The numbers provided on the occasion of March 8, Women’s Day, makes this fact crystal clear: Gender inequality continues in the global economy.
“While women do 66 percent of the work in the world and provide 50 percent of food production, they only earn 10 percent of the income,” according to the statement of the United Nations Development Program (UNDP) Turkey. IMF President Christine Lagarde says at every occasion that gender equality is the prerequisite of a healthy economy. There are 865 million women in the world with the potential to participate in the labor force and 812 million of them live in emerging market countries.
What is the situation in Turkey, one of these emerging markets?
Female participation in the labor force is one third of that of men, according to the Turkish Federation of Women’s Associations, which provided the numbers based on figures from the Turkish Statistical Institute’s (TÜIK). The ratio of female entrepreneurs is 7 percent. Turkey aims to get the ratio of women’s labor participation to 35 percent by 2023. Yet the target of the European Union for 2020 is 75 percent. In other words, 20 million women are currently excluded from the labor force in Turkey.
Underlining the fact that 94 percent of the candidates for the upcoming municipal elections were male, the Association for the Support and Training of Women Candidates, Ka-Der, said there was a desire to lock women up in their homes and kitchens. Their presence “outside” is being neglected.
But don’t worry; women are not staying idle either. I participated in the activities of “Geminist Women” on March 8, Women’s Day, on Istanbul’s İstiklal Street. It was a bit of a coincidence as we were together in the boat taking us from Kadıköy to Karaköy beforehand. I was attracted by their slogans and their songs, so much that I followed them to the place where they held their activities. When I left they continued their march to Taksim Square and painted purple the shields of the police who wanted to prevent them entering Gezi Park.

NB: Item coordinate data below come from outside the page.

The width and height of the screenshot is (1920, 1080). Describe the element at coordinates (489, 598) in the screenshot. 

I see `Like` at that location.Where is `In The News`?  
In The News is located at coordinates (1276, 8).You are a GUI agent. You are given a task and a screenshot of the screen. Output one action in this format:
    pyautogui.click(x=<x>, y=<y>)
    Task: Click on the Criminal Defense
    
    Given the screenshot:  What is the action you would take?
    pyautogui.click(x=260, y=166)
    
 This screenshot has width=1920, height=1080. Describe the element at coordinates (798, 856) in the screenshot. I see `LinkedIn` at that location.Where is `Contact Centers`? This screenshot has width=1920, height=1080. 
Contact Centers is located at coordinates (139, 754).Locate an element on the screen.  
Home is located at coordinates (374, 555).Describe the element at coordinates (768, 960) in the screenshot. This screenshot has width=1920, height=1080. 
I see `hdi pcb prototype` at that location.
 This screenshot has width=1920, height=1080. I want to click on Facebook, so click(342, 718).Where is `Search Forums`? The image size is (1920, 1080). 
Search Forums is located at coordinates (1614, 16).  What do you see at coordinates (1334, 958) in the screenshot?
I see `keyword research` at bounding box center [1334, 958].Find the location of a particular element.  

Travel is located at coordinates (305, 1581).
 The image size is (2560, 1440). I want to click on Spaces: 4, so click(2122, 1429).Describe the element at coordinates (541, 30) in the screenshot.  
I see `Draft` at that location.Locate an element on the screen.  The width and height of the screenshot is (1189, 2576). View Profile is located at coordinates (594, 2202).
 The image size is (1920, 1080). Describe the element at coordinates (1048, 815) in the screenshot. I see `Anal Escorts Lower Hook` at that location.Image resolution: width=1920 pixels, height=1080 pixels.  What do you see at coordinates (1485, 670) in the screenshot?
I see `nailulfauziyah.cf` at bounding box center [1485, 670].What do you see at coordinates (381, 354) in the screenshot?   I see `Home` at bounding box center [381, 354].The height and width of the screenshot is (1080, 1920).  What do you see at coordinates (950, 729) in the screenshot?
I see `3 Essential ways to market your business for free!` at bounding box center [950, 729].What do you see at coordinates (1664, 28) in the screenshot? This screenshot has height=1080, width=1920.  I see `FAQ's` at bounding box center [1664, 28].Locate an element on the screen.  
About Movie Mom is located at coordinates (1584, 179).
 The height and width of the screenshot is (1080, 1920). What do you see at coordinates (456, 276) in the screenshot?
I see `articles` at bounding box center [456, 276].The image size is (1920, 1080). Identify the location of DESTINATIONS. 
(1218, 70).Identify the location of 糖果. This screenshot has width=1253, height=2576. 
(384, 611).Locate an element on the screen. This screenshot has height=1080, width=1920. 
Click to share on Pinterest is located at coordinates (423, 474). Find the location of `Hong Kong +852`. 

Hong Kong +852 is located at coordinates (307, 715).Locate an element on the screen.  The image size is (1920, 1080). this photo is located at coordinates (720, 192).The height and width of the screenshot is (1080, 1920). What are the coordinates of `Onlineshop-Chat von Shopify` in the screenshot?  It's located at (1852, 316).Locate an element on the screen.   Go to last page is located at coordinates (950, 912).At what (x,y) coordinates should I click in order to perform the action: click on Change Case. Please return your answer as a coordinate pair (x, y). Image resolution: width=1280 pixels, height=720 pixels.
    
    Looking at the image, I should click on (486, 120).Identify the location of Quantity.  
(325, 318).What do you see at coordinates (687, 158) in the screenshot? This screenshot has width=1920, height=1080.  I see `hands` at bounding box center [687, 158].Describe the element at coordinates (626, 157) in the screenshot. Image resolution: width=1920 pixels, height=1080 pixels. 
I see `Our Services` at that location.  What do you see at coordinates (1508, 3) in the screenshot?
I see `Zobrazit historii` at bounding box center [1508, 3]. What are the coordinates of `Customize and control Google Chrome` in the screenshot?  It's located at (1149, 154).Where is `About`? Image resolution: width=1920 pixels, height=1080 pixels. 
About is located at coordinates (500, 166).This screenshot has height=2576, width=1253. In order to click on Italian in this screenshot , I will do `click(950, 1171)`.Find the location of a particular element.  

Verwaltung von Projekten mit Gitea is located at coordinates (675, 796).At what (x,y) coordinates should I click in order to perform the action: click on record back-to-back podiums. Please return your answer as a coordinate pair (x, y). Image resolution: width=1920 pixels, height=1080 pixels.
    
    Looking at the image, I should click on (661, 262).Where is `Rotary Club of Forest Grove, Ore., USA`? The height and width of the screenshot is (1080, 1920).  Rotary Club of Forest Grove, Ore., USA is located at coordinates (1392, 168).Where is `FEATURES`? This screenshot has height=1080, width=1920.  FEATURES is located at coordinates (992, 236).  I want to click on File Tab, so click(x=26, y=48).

Meanwhile, at the event held the other day in Kadıköy, the names of female victim of killings were written on shoe boxes, which have become a meaningful symbol in Turkey.
In the meantime, an initiative on March 8 in terms of female participation to the labor force came from Istanbul Industry Chamber (ISO). With 17,000 members, only six were women among the 104-member assembly of the chamber. The head of the assembly is Zeynep Bodur Okyay, from the Kale group. This is a first in the 62-year history of ISO, which is dominated by men.
There are six articles in the manifesto published by the platform, which has 18 female members from ISO: Having the target readjusted to 50 percent for female employment for 2023; reaching 25 percent for female entrepreneurs, having more women in politics, making all women read and write, having at least high school graduation for all girls and securing gender equality.
It looks like it won’t be easy to keep women locked in their houses.